[FFmpeg-devel] [PATCH] Split reading and decoding of blocks in ALS
Michael Niedermayer
michaelni
Tue Nov 24 13:10:34 CET 2009
On Mon, Nov 23, 2009 at 06:24:00PM -0500, Justin Ruggles wrote:
> Thilo Borgmann wrote:
>
> > Michael Niedermayer schrieb:
> >> On Mon, Nov 23, 2009 at 11:28:35AM +0100, Thilo Borgmann wrote:
> >>> Michael Niedermayer schrieb:
> >>>> On Sat, Nov 14, 2009 at 02:15:30PM +0100, Thilo Borgmann wrote:
> >>>>> Hi,
> >>>>>
> >>>>> in order to support multi-channel correlation, reading and decoding of a
> >>>>> block has to be separated. This patch introduces ALSBockData struct for
> >>>>> that purpose.
> >>>> [...]
> >>>>> +/** Decodes the block data for a constant block
> >>>>> + */
> >>>>> +static void decode_const_block_data(ALSDecContext *ctx, ALSBlockData *bd)
> >>>>> +{
> >>>>> + int smp;
> >>>>> +
> >>>>> // write raw samples into buffer
> >>>>> - for (k = 0; k < block_length; k++)
> >>>>> - raw_samples[k] = const_val;
> >>>>> + for (smp = 0; smp < bd->block_length; smp++)

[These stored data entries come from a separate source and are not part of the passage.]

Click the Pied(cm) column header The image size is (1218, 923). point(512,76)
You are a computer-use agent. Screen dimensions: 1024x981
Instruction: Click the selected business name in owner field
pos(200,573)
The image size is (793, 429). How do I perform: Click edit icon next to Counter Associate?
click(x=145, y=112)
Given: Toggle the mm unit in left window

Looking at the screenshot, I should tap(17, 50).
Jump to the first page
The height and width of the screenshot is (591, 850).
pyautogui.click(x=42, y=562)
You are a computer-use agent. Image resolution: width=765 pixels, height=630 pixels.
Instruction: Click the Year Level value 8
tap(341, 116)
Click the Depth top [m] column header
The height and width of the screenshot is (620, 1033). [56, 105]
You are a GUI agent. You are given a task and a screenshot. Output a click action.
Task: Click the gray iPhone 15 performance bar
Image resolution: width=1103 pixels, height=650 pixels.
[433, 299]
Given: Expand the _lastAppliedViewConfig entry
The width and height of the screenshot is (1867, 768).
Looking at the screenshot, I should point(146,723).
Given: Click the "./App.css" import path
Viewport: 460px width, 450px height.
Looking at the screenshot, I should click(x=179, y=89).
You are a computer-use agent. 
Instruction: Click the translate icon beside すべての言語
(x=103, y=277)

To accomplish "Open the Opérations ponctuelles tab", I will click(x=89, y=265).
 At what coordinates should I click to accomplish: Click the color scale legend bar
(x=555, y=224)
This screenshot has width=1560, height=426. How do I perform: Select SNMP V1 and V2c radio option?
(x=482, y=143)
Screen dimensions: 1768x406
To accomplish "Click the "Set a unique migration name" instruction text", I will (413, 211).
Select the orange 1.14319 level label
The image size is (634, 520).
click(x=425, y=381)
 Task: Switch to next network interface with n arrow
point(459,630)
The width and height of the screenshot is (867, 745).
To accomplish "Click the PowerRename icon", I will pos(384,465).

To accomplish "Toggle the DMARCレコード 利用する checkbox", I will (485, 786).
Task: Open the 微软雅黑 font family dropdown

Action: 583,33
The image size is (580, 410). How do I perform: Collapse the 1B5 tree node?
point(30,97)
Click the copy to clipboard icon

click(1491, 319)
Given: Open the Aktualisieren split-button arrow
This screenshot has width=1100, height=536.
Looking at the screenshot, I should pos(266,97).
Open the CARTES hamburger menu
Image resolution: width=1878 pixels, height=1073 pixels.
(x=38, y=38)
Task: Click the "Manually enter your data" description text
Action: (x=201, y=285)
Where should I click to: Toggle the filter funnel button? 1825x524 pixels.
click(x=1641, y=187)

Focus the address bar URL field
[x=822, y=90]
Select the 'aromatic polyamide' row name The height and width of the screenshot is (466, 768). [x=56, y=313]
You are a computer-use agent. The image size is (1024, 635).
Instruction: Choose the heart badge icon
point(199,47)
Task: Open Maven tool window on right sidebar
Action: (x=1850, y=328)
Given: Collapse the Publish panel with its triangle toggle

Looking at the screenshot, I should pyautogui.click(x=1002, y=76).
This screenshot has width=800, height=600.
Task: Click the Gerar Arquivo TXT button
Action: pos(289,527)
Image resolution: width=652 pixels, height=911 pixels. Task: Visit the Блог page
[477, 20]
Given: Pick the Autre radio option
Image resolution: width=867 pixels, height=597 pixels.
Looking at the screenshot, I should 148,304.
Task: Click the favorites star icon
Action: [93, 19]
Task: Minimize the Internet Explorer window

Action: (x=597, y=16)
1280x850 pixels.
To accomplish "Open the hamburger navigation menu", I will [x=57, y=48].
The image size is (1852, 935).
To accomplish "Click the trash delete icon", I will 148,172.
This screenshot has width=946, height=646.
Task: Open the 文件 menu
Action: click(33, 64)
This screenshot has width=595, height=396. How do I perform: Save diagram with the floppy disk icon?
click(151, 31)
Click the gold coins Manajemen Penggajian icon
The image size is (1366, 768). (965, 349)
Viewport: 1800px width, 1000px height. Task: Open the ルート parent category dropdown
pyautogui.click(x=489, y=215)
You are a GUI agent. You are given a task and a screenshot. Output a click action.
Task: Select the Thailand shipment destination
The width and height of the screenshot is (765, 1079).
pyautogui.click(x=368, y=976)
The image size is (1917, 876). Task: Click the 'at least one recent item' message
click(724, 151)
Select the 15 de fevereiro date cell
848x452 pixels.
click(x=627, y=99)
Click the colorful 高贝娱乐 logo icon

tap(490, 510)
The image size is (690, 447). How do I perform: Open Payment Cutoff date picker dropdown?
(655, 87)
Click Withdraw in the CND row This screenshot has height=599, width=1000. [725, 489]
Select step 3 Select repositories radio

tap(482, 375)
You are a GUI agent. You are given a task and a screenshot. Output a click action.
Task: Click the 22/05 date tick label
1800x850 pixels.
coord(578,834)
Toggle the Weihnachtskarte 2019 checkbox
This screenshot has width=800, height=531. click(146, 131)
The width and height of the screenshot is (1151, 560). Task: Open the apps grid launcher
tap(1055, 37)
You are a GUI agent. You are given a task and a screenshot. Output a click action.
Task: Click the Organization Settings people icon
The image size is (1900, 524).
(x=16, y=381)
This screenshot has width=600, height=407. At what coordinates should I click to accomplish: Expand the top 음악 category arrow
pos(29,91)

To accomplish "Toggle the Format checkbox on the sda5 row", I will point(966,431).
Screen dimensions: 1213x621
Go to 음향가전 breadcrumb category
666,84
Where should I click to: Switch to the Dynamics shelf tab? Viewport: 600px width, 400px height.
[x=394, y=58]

> >>>>> + bd->raw_samples[smp] = bd->const_val;
> >>>>> }
> >>>> memset32(dst, val, len){
> >>>> }
> >>>> would possibly be faster due to not doing bd-> in the loop
> >>> Ok will do...
> >>>
> >>>
> >>>> [...]
> >>>>> @@ -553,115 +579,132 @@
> >>>>> }
> >>>>>
> >>>>> if (get_bits1(gb))
> >>>>> - *shift_lsbs = get_bits(gb, 4) + 1;
> >>>>> + bd->shift_lsbs = get_bits(gb, 4) + 1;
> >>>>>
> >>>>> - store_prev_samples = (*js_blocks && raw_other) || *shift_lsbs;
> >>>>> + bd->store_prev_samples = (bd->js_blocks && bd->raw_other) || bd->shift_lsbs;
> >>>>>
> >>>>> -
> >>>>> if (!sconf->rlslms) {
> >>>>> if (sconf->adapt_order) {
> >>>>> - int opt_order_length = av_ceil_log2(av_clip((block_length >> 3) - 1,
> >>>>> + int opt_order_length = av_ceil_log2(av_clip((bd->block_length >> 3) - 1,
> >>>>> 2, sconf->max_order + 1));
> >>>>> - opt_order = get_bits(gb, opt_order_length);
> >>>>> + bd->opt_order = get_bits(gb, opt_order_length);
> >>>>> } else {
> >>>>> - opt_order = sconf->max_order;
> >>>>> + bd->opt_order = sconf->max_order;
> >>>>> }
> >>>>>
> >>>>> - if (opt_order) {
> >>>>> + if (bd->opt_order) {
> >>>>> int add_base;
> >>>>>
> >>>>> if (sconf->coef_table == 3) {
> >>>>> add_base = 0x7F;
> >>>>>
> >>>>> // read coefficient 0
> >>>>> - quant_cof[0] = 32 * parcor_scaled_values[get_bits(gb, 7)];
> >>>>> + bd->quant_cof[0] = 32 * parcor_scaled_values[get_bits(gb, 7)];
> >>>>>
> >>>>> // read coefficient 1
> >>>>> - if (opt_order > 1)
> >>>>> - quant_cof[1] = -32 * parcor_scaled_values[get_bits(gb, 7)];
> >>>>> + if (bd->opt_order > 1)
> >>>>> + bd->quant_cof[1] = -32 * parcor_scaled_values[get_bits(gb, 7)];
> >>>>>
> >>>>> // read coefficients 2 to opt_order
> >>>>> - for (k = 2; k < opt_order; k++)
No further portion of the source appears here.